[Word and element location data]
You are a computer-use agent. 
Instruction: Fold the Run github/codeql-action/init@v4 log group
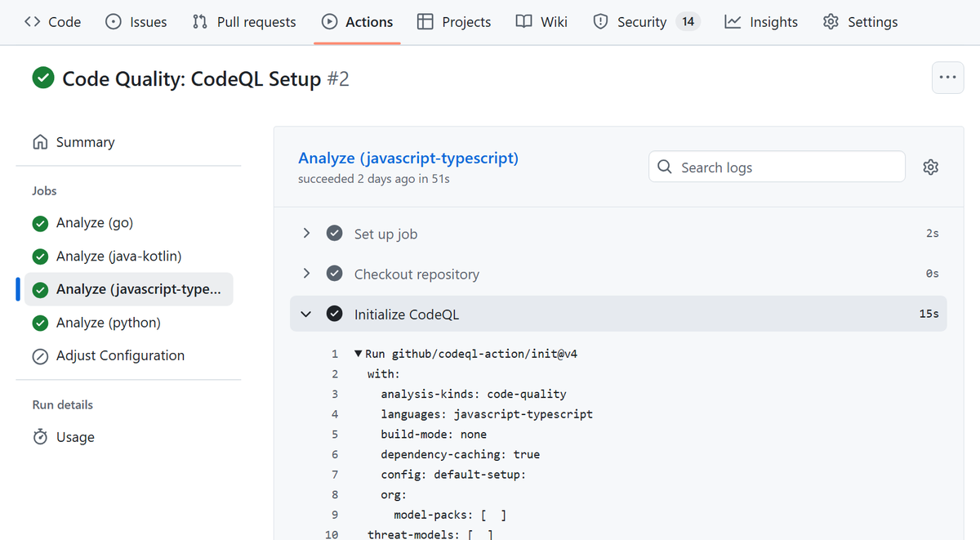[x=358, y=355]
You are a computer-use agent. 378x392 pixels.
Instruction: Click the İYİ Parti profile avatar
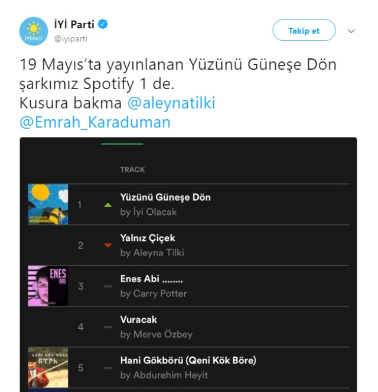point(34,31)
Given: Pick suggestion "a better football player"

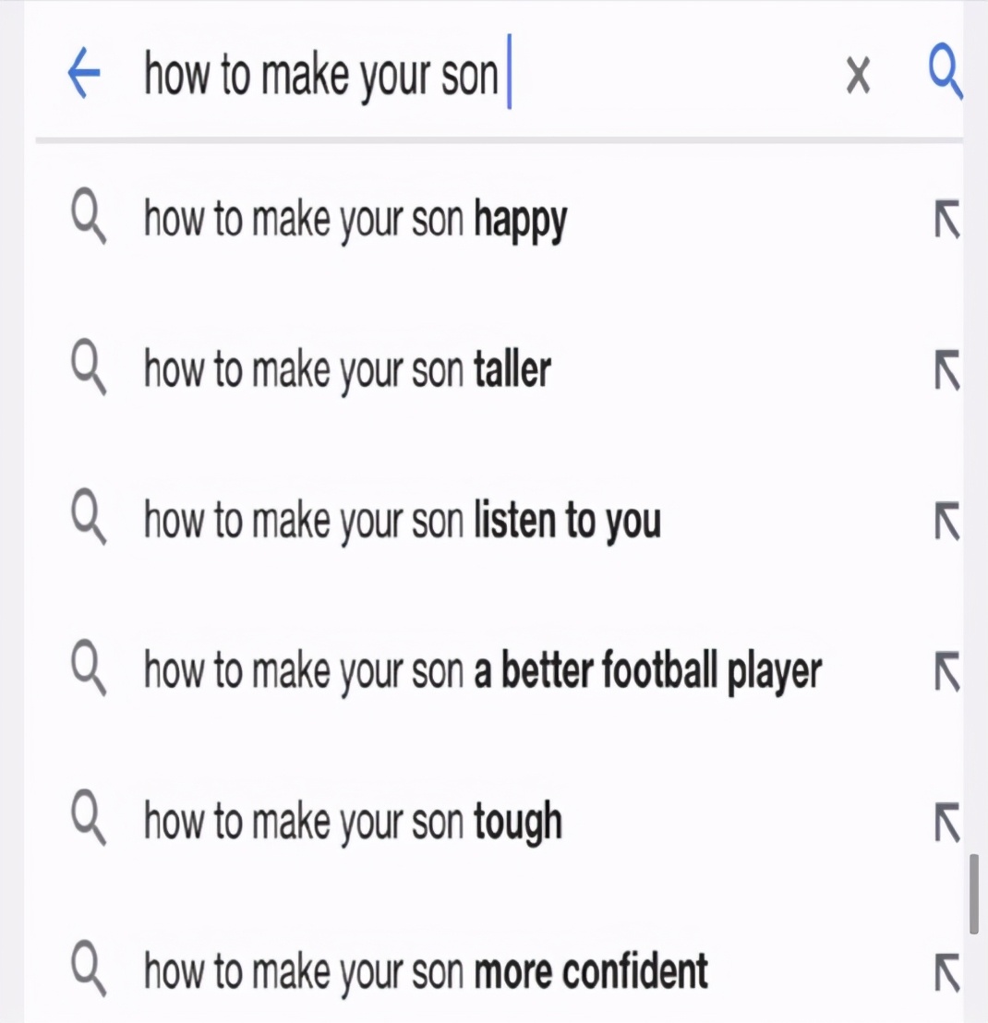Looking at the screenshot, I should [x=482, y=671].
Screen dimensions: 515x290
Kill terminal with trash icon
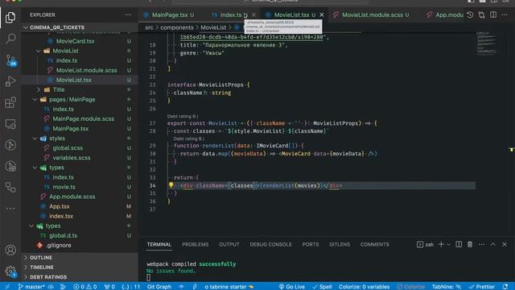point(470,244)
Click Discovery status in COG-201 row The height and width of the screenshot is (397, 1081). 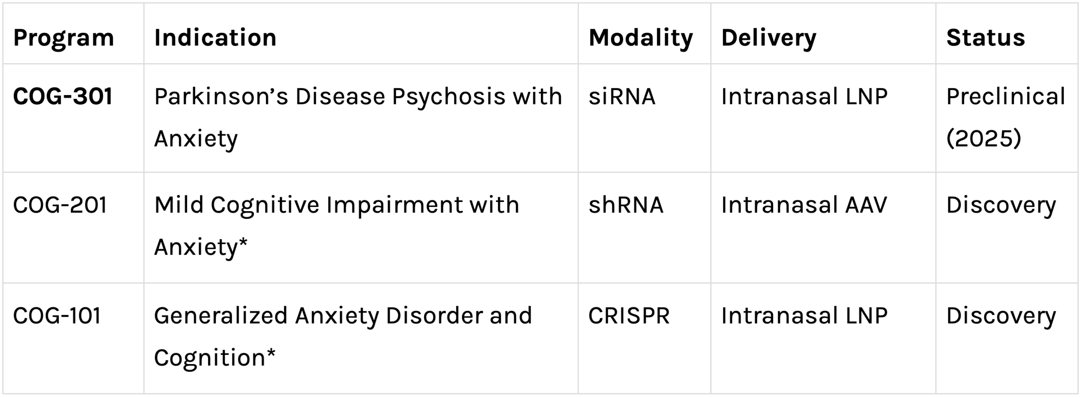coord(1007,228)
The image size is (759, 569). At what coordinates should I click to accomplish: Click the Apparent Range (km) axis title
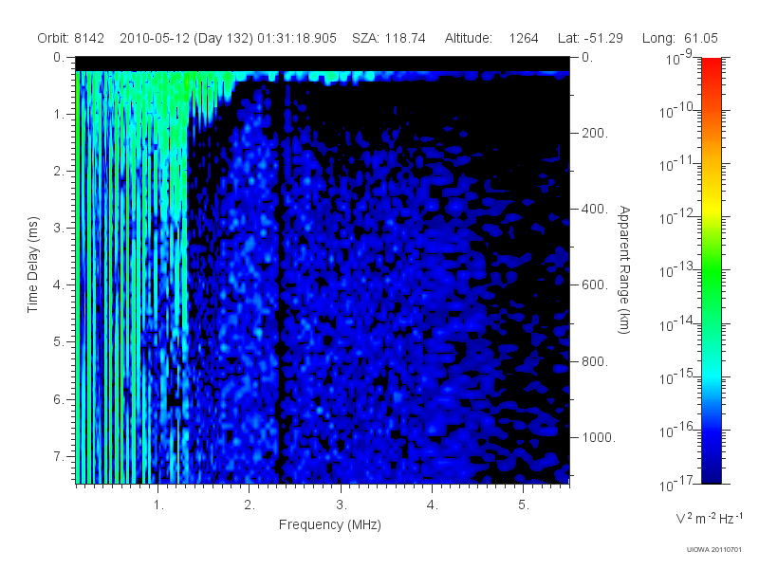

## Goal
Identify every line in the records above that contains the word "Instruction", and copy each of those lines in full.

## Result of this exercise
Instruction: Fold the Run github/codeql-action/init@v4 log group
Instruction: Click the İYİ Parti profile avatar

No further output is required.